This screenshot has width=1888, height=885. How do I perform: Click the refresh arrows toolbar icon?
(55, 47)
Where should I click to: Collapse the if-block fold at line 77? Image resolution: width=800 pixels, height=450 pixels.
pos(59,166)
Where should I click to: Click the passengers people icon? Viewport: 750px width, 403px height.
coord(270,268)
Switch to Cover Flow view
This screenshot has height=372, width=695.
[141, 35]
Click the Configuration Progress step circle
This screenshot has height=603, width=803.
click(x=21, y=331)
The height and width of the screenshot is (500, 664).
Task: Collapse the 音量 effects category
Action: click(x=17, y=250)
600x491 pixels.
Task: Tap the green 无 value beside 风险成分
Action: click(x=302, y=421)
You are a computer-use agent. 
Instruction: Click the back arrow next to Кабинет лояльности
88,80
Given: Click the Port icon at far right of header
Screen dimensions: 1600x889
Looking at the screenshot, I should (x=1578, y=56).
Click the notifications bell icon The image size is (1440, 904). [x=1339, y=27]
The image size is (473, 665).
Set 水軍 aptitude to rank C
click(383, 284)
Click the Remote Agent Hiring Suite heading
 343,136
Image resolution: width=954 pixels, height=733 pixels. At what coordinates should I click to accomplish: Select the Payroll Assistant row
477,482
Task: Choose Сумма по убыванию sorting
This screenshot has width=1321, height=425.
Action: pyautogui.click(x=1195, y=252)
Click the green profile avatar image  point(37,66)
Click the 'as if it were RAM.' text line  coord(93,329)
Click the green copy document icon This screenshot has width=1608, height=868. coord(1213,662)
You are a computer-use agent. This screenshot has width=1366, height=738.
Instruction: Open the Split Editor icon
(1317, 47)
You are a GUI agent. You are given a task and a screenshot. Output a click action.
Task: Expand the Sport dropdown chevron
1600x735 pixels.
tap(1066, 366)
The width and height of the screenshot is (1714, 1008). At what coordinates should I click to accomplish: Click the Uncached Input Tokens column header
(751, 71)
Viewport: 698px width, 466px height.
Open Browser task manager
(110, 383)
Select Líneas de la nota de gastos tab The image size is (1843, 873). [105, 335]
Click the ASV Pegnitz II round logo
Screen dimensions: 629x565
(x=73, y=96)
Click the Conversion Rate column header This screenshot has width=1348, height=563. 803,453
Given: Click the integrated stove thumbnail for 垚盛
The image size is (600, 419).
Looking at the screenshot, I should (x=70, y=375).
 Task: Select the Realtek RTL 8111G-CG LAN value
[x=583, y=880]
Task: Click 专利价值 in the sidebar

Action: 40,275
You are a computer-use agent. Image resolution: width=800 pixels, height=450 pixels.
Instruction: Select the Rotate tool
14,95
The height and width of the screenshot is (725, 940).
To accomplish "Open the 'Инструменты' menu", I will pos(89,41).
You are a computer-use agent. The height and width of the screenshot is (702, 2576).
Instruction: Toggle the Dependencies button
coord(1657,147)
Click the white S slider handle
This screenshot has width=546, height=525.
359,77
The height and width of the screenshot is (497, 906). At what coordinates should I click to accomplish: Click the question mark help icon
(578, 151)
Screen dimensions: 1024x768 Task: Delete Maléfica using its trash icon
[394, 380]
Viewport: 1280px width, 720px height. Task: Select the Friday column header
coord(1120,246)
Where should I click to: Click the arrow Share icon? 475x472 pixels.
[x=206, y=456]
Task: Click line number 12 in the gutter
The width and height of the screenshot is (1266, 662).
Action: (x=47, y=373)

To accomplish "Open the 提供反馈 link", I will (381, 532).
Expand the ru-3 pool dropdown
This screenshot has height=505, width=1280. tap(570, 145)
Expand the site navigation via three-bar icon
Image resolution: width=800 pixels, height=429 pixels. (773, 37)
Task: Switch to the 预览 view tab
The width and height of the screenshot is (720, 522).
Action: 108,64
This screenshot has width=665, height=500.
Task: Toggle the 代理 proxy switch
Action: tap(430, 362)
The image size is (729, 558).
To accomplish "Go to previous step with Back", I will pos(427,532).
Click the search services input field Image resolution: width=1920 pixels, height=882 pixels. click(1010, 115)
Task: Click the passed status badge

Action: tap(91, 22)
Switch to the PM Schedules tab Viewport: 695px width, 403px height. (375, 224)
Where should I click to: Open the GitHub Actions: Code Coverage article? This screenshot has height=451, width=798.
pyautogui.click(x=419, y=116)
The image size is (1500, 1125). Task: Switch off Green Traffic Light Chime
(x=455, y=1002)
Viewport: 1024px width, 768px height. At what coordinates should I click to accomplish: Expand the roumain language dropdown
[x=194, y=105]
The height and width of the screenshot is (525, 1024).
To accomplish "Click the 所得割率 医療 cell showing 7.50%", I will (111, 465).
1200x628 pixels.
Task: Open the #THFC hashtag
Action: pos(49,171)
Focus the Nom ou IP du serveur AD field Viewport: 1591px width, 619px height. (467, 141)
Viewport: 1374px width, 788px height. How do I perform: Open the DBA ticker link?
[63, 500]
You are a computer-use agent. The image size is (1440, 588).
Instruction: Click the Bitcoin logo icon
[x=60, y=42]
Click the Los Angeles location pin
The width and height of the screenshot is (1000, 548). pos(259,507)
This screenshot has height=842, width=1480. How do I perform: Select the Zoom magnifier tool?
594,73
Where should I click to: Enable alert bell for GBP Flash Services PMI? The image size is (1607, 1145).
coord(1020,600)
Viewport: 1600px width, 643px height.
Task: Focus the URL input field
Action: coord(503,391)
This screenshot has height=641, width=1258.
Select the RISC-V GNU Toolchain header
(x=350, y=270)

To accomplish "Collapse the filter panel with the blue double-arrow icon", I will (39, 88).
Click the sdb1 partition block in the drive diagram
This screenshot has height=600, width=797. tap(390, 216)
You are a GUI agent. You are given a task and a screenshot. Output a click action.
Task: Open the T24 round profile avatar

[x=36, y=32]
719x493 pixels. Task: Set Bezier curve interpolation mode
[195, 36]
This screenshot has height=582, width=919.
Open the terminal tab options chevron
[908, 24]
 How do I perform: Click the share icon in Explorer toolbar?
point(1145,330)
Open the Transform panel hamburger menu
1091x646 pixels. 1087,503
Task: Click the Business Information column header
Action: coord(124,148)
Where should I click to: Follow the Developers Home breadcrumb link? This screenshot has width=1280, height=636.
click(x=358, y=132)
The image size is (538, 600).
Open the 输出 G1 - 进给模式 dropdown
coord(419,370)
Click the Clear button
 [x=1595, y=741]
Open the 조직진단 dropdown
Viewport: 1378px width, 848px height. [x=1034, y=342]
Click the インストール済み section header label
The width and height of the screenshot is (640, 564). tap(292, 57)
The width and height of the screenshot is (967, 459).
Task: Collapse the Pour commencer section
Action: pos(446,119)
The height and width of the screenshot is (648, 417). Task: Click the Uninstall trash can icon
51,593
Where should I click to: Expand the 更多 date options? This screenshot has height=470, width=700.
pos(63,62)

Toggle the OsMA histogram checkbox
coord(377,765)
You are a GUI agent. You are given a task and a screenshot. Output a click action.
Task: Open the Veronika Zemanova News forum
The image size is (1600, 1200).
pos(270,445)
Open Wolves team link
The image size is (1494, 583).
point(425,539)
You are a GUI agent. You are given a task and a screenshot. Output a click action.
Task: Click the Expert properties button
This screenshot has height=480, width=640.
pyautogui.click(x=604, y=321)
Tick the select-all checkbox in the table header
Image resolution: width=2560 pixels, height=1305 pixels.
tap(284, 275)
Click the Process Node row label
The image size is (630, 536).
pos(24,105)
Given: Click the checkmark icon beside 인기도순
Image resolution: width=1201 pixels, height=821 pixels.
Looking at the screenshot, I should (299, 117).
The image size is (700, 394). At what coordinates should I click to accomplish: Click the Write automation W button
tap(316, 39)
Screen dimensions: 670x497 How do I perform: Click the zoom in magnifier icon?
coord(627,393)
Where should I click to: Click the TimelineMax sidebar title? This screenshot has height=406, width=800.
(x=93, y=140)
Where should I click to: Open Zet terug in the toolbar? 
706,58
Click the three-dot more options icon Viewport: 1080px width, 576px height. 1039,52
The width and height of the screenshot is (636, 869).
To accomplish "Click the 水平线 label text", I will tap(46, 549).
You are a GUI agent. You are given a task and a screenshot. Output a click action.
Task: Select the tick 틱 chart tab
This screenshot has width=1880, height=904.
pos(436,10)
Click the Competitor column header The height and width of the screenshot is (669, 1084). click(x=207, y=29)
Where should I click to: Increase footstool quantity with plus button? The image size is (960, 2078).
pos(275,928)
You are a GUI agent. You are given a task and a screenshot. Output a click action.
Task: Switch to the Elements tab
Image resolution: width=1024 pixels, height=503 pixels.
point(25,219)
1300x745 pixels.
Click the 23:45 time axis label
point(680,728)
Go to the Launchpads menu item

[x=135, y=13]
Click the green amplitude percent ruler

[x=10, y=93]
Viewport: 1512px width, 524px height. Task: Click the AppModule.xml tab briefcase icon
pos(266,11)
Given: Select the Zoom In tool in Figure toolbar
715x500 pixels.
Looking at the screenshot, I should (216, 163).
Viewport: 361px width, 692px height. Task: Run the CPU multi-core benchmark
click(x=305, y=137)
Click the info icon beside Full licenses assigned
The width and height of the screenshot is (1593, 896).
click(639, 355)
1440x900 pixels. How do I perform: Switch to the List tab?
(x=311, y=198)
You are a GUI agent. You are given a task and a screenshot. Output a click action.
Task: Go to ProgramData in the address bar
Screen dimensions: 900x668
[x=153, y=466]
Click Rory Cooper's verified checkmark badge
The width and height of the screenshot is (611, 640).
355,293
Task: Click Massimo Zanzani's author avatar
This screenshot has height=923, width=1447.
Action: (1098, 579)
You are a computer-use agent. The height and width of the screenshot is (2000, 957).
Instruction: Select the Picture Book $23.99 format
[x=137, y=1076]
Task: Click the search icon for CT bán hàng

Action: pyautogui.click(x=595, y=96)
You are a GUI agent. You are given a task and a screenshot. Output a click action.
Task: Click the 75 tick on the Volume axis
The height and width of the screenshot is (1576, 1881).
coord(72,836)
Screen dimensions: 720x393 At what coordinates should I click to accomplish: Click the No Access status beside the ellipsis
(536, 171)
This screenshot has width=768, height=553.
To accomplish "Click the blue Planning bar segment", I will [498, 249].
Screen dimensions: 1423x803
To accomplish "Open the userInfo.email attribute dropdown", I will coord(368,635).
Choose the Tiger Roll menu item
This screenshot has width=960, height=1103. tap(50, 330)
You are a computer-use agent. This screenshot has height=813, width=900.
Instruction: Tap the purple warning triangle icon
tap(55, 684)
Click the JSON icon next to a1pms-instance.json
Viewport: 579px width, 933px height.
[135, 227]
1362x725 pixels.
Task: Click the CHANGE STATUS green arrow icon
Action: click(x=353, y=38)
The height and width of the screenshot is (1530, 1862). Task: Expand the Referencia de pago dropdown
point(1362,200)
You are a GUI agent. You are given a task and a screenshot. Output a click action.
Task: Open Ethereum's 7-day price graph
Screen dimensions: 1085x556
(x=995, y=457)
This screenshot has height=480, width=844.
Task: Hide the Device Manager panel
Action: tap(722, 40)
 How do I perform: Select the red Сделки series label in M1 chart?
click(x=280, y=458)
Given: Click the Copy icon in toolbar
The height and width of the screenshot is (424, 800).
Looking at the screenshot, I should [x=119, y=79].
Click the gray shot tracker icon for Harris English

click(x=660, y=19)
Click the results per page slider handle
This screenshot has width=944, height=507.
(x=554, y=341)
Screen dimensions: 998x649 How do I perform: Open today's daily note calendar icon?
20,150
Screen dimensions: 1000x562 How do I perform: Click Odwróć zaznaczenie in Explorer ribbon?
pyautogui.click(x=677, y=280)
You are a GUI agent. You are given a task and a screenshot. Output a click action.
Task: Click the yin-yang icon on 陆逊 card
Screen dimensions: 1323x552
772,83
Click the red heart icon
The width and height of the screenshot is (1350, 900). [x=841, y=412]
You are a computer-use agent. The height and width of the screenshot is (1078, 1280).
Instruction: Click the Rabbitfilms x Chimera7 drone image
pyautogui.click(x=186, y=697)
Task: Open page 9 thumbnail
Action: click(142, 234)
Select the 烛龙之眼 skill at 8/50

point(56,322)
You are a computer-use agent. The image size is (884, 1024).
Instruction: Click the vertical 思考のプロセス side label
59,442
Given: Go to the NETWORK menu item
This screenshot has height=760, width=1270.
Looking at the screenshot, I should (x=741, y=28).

> [EXERCISE DESCRIPTION] Copy out exactly the lines between the line with "Task: Click the yin-yang icon on 陆逊 card" and the last line of the entries, counting both of those lines.

> [RESULT FOR THIS EXERCISE]
Task: Click the yin-yang icon on 陆逊 card
Screen dimensions: 1323x552
772,83
Click the red heart icon
The width and height of the screenshot is (1350, 900). [x=841, y=412]
You are a computer-use agent. The height and width of the screenshot is (1078, 1280).
Instruction: Click the Rabbitfilms x Chimera7 drone image
pyautogui.click(x=186, y=697)
Task: Open page 9 thumbnail
Action: click(142, 234)
Select the 烛龙之眼 skill at 8/50

point(56,322)
You are a computer-use agent. The image size is (884, 1024).
Instruction: Click the vertical 思考のプロセス side label
59,442
Given: Go to the NETWORK menu item
This screenshot has height=760, width=1270.
Looking at the screenshot, I should (x=741, y=28).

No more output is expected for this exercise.